Sunbelt Canada totaled CDN $167.4 million (about U.S. $124.9 million) in the fiscal first half, compared to $91.1 million a year ago, an 83.8-percent hike. EBITDA rose from $37.1 million to $66.6 million, a 79.5-percent increase, while operating profit jumped from $20.9 million to $36.3 million, a 73.7-percent hike. Ashtead as a whole, including A-Plant in the United Kingdom, posted underlying rental revenue of £2,074 billion (about U.S. $2.595 billion) in the fiscal first half, compared to £1,774 billion in the fiscal first half of 2017, a 16.9-percent year-over-year increase. In the second quarter, rental revenue increased from £945.2 million in fiscal Q217 to £1.114 billion, a 17.8-percent jump.
"The Group delivered a strong quarter with good performance across the Group,” said Ashtead chief executive Geoff Drabble. “As a result, group rental revenue increased 18 percent for the six months and underlying pre-tax profit increased 19 percent to £633million, both at constant exchange rates.

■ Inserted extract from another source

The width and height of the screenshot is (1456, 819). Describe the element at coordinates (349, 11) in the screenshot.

“We have invested £1,063m in capital and a further £362m on bolt-on acquisitions in the period, which has added 80 locations and resulted in a rental fleet growth of 15 percent. This investment reflects the structural growth opportunity that we continue to see in the business as we broaden our product offering and geographic reach and increase market share. Whilst these are significant investments we remain focused on responsible growth so, after spending £425 million to date on our share buyback program, we have maintained net debt to EBITDA leverage at 1.8 times. Therefore, we remain well within our target range of 1.5 to 2.0 times reflecting the strength of our margins and free cash flow.
“Our business is performing well in supportive end markets. Accordingly, we expect full year results to be ahead of our prior expectations and the Board continues to look to the medium term with confidence."